Kael's voice shook. "What am I on trial for?"
"Time treason," Verin replied. "Loop disruption. Emotional anchoring. Unauthorized identity splicing."
Kael's breath caught. "This is insane."
Echo chuckled. "Tell that to the other versions of you who already confessed."
From the gallery above, dozens of Kaels looked down.
Some crying.
Some yelling.
One grinning like he wanted to die.
Kael gasped.
Verin raised his hand. "Let the trial begin."
The room darkened.
A spotlight hit Kael.
A voice asked, "Why did you choose to remember Maya?"
Kael blinked. "What kind of question is that?"
"Answer," Verin said.
"Because she's real!" Kael shouted. "Because she made me human!"
"That is… unfortunate," Verin said. "Emotion is the first infection."
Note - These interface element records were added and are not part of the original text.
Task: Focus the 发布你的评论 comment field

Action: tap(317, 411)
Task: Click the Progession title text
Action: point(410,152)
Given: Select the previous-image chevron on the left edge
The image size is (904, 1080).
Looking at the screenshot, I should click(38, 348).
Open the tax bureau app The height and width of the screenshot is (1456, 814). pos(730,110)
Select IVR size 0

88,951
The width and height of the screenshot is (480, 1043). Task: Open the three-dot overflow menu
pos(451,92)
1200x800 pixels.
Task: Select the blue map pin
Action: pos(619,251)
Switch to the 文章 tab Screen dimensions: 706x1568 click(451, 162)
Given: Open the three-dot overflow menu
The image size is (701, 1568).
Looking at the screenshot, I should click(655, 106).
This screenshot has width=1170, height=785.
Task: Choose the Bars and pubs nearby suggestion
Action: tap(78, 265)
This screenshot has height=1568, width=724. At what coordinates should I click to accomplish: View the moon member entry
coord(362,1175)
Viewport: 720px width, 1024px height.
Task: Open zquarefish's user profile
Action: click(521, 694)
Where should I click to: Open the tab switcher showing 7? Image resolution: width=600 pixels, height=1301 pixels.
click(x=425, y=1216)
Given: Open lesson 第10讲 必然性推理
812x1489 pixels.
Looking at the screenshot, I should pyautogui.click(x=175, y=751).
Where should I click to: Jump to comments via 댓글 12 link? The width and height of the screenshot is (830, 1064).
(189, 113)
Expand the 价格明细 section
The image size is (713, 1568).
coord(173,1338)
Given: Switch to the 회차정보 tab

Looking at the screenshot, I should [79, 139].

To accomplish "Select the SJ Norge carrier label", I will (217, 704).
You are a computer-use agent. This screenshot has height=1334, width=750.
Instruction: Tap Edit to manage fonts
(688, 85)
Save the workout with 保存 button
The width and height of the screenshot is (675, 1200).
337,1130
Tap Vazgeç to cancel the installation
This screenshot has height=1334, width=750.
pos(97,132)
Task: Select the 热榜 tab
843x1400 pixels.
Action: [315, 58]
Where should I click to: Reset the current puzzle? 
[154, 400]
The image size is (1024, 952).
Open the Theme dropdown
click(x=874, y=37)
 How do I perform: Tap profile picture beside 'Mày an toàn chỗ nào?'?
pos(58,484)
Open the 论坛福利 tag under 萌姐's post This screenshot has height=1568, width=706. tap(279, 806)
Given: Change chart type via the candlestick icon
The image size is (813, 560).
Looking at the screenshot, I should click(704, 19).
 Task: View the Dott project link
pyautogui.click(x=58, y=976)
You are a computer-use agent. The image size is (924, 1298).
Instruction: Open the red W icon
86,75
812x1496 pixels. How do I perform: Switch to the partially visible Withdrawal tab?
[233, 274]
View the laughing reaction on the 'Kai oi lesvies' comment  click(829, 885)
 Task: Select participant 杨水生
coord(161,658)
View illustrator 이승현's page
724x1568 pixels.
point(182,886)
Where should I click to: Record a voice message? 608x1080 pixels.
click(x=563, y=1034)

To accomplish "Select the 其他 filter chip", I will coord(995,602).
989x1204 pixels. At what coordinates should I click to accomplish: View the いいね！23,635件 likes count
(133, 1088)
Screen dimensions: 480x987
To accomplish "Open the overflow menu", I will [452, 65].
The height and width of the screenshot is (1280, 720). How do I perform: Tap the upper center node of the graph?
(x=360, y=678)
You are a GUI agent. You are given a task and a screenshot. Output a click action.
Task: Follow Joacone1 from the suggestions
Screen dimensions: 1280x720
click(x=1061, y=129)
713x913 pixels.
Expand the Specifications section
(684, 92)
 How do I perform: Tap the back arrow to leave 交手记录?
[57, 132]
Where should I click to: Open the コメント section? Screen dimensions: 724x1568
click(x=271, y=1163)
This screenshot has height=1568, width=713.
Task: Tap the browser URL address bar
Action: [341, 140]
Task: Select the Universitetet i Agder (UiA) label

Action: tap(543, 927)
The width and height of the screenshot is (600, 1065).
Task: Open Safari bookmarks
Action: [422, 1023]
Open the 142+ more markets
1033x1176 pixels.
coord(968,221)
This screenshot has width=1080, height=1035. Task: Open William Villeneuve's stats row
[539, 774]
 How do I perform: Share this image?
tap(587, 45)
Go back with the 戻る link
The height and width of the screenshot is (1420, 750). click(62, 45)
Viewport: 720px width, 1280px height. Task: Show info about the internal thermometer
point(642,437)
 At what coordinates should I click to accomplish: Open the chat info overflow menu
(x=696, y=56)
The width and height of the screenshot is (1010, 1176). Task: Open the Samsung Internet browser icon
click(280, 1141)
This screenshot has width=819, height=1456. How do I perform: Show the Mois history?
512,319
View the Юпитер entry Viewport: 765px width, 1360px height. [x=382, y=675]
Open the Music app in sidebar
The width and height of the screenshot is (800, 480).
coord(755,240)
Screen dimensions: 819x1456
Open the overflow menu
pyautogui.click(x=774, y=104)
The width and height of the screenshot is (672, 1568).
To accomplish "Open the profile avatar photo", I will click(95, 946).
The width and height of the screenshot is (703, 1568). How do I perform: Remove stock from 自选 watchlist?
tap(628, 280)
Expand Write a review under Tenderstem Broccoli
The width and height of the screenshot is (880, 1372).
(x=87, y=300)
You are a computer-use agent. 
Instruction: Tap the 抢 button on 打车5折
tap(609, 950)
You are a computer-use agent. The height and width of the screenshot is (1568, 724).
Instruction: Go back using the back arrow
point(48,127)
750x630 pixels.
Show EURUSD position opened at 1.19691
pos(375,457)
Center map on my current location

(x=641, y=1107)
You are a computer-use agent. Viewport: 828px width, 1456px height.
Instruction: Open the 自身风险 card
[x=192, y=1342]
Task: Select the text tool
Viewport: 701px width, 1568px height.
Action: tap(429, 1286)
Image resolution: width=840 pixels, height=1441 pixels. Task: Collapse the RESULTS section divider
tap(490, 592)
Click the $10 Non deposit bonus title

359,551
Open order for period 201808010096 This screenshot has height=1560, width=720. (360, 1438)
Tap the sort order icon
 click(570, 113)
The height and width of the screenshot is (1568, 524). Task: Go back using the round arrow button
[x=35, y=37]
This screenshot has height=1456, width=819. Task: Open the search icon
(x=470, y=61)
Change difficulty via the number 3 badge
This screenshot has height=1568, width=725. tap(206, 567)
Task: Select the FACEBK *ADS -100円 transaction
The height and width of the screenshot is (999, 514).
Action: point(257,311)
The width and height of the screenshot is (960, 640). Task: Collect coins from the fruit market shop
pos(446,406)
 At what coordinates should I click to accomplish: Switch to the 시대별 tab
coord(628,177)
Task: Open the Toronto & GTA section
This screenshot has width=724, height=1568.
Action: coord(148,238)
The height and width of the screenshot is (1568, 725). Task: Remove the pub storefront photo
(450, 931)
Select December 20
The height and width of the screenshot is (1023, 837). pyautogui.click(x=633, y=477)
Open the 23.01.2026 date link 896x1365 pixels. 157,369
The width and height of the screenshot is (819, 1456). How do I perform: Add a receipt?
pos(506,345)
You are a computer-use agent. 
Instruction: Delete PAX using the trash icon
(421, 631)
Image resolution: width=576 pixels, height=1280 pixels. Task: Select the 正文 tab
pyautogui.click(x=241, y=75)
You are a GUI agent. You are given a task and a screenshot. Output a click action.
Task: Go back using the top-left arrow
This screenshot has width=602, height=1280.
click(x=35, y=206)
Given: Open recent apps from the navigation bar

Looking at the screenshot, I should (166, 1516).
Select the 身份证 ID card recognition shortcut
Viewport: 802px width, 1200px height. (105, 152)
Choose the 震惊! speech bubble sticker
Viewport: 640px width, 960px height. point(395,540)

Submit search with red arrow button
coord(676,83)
Kael tried to fight, but his memories were starting to slip.
He could feel it—his mom's face, her voice, even his own name—all trembling at the edge of forgetting.
Echo leaned in. "You shouldn't have come here, Kael. This isn't a place of justice. It's a correction chamber."
The shackles tightened.
The lights dimmed further.
A black needle descended from the ceiling — aimed straight at Kael's head.
He screamed.
And just before it touched him—
A voice exploded in the chamber:
"LET HIM GO!"
The walls shattered.
Lightning ripped across the sky.
Maya burst through the timeglass wall, fire in her eyes and a stolen loop-blade in her hand.
"I remember him," she said. "And you're not taking him."